So, you have a similar kind of sentiment over here as well. Where you know this headmaster of an educational institution which is the irony over here, he is telling a young school teacher that England is degenerating because of Jews. So, we have this similar kind of a xenophobic feeling at work which is being articulated in a very mainstream institutional way, ok.
(Refer Slide Time: 12:35)

He stepped swiftly off, his eyes coming to blue life as they passed a broad sunbeam. He faced about and back again.
Dying, he said again, if not dead by now.
His eyes opened wide in vision stared sternly across the sunbeam in which he halted.
A merchant, Stephen said, is one who buys cheap and sells dear, Jew or gentile, is he not?
So, Stephen’s very meek defence is interesting over here. He says they are all businessmen, it does not matter the Jews or gentile, a merchant is someone who buys cheaply and sells dearly. It is profit making enterprise, it does not matter who is Jew and who is not.
They sinned against the light, Mr. Deasy said gravely. And you can see the darkness in their eyes. And that is why they are wanderers on the earth to this day. So, again the whole idea of the persecution of the Jews is something which is seen as a rightful retribution for having disobeyed the God, and as a result of which they are wandering even today, right. So, this is very mainstream, very institutional articulation of antiSemitism which is being said over here.
And then of course, the whole idea of history is you know given in a very quasi half chopped logical way with knowledge used very strategically and the response to which Stephen says, history, Stephen said is a nightmare from which I am trying to wake. This is a very oft-quoted line from Ulysses. But this is obviously, part of the you know the entire historical narrative that Ulysses is trying to present. It is the very deeply political novel, and we have different kinds of narrative strains at play over here.
And obviously, if you read the entire novel you find the irony over here and the reason why it is so political is because the protagonist in Ulysses happens to be a Jew, Leopold Bloom is a Jew, an Irish Jew and that obviously, forms part of his identity in a very massive way.

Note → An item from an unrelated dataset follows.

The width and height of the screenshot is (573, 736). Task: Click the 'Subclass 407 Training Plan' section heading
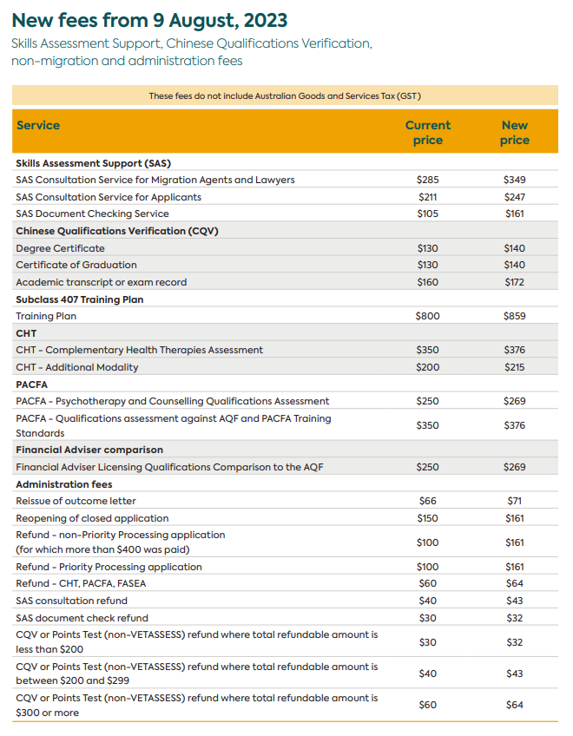80,299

So, he is someone, Bloom, we will come to Bloom later in the next lecture. We find that Bloom is obviously trying to navigate his way through a very anti-Semitic Dublin which makes his entire identity quite political in quality as well, ok.
(Refer Slide Time: 14:11)

From the playfield the boys raised a shout. A whirring whistle goal. What if the nightmare gave you back a kick?
The ways of the Creator are not our ways, Mr. Deasy said. All human history moves towards one great goal, the manifestation of God.
Stephen jerked his thumb towards the window, saying:
That is God.
Hooray. Ay. Whrrwhee.
What? Mr. Deasy asked.
A shout in the street, Stephen answered, shrugging his shoulders.
So, the whole idea of God is being described in a very interesting way. Stephen said that God happens to be a shout in the street. God is an act of randomness. God is an act of accident sometimes. God is an act of joy, a shrieking of joy in the streets which is completely the ontological opposite, of any institutional understanding of God and you know the whole idea of deification which is embodied by this institution over here, ok.
And then of course, Mr. Deasy goes on to say I am happier than you are, he said. We have committed many errors and many sins. A woman brought sin into the world. For a woman who was no better than she should she should be. Helen, the runaway wife of Menelaus, ten years of Greeks made war on Troy. A faithless wife, first brought the strangers to our shore here.
So, again a reference to Helen is interesting and the reference of the faithless wife is also interesting, because we find there is a faithless wife here as well someone who is being unfaithful to her husband, you know, Molly Bloom over here who is who is modelled on the entire idea of Penelope, the original and Greek narrative, the Greek myth that is being mimicked over here. So, the whole idea of faithlessness is being parodied, especially if it comes from a you know someone whose embodiment of institutions such as Mr. Deasy, ok.
(Refer Slide Time: 15:50)

So, I will just wind up now.
(Refer Slide Time: 15:56)

(Refer Slide Time: 15:57)

With this section coming to an end where Stephen obviously, does not want to engage with Mr. Deasy anymore. So, he goes off running errands for him and as he is about to depart, this real drama takes place. He finds Mr. Deasy coming after him in order to say him tell him the right finishing line, the signing off sentence what would that be.
I just wanted to say, he said, Ireland, they say, has the honour of being the only country which has never persecuted the Jews. Do you know why? Do you know that? No. And do you know why?
He frowned sternly on the bright air.
Why, sir? Stephen asked, beginning to smile.
Because she never let them in, Mr. Deasy said solemnly.
A coughball of laughter leaped from his throat dragging it after it a rattling chain of phlegm. He turned back quickly, coughing, laughing, his lifted arms waving to the air.
She never let them in, he cried again through his laughter as he stamped on gaitered feet over the gravel of the path. That is why.
On his wise shoulders through the checkerwork of leaves the sun flung spangles, dancing coins.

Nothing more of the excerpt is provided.